Records from a pointing dataset:
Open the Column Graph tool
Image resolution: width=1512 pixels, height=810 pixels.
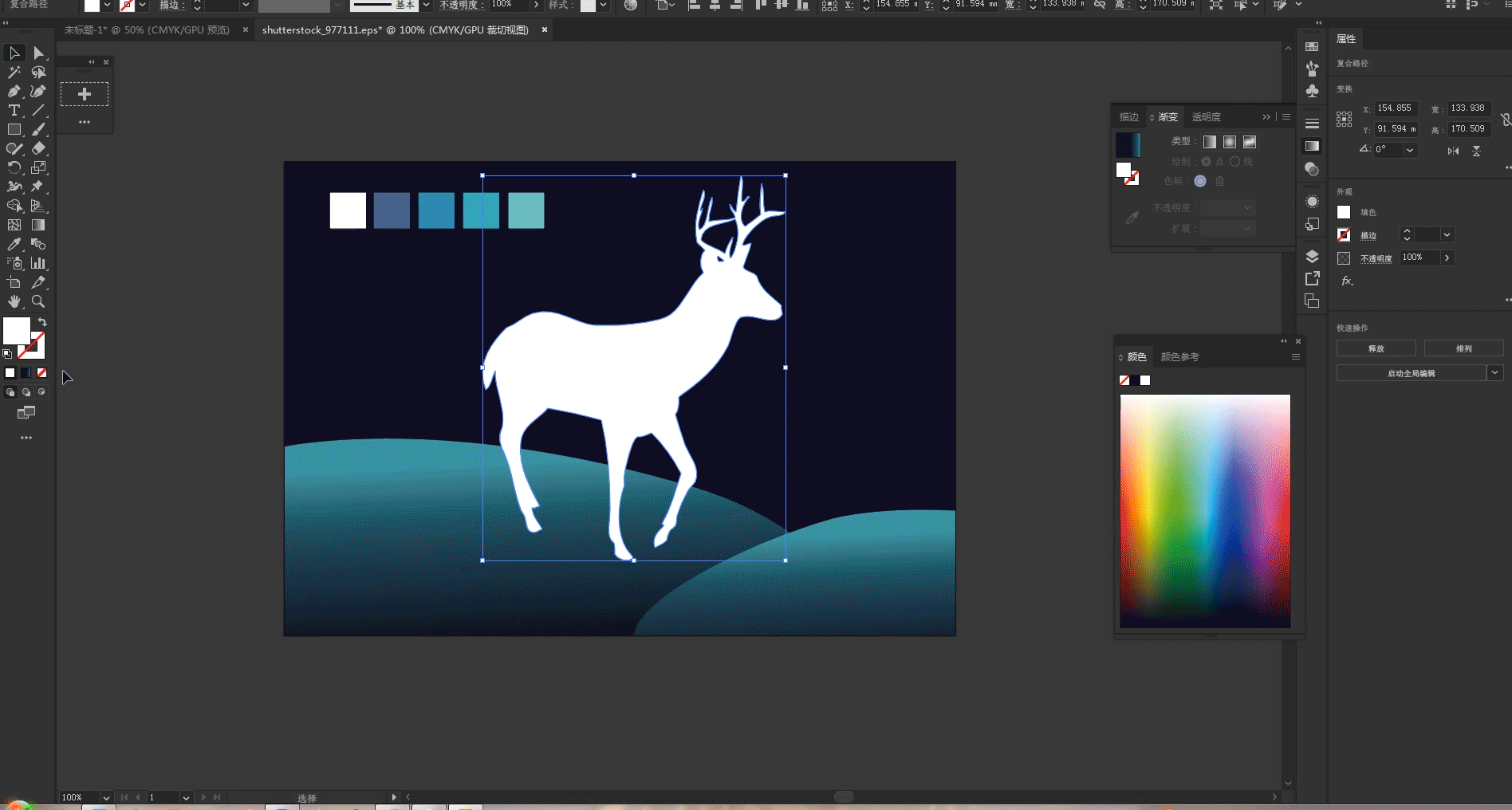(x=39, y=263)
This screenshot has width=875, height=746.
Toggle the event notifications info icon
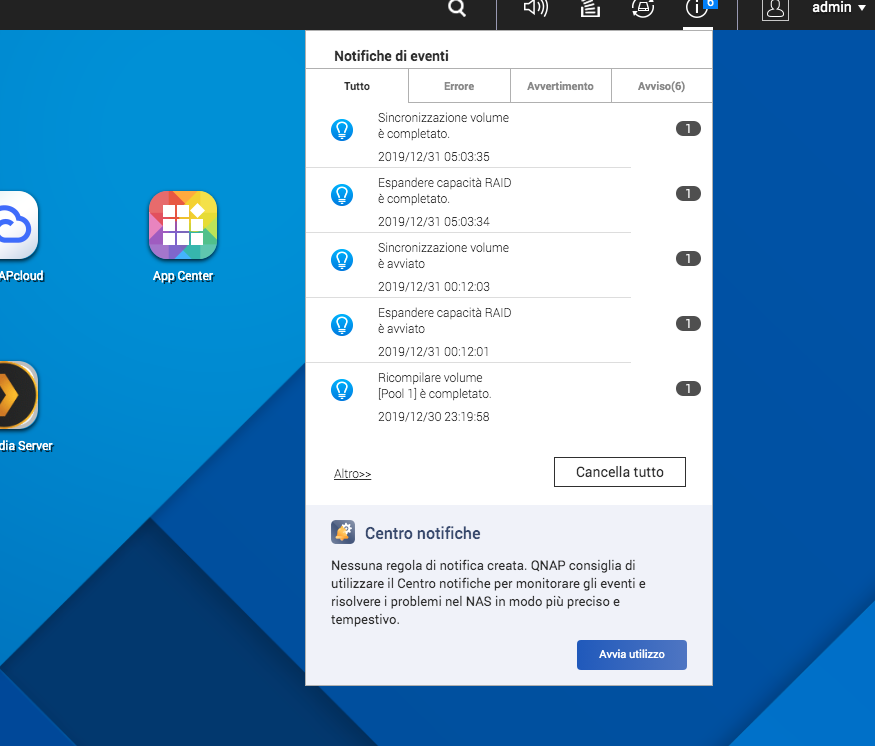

▶ Task brief
Reproduce the lines above without any changes, leaving out the pictures.

▶ Finished exercise
Open the Column Graph tool
Image resolution: width=1512 pixels, height=810 pixels.
(x=39, y=263)
This screenshot has width=875, height=746.
Toggle the event notifications info icon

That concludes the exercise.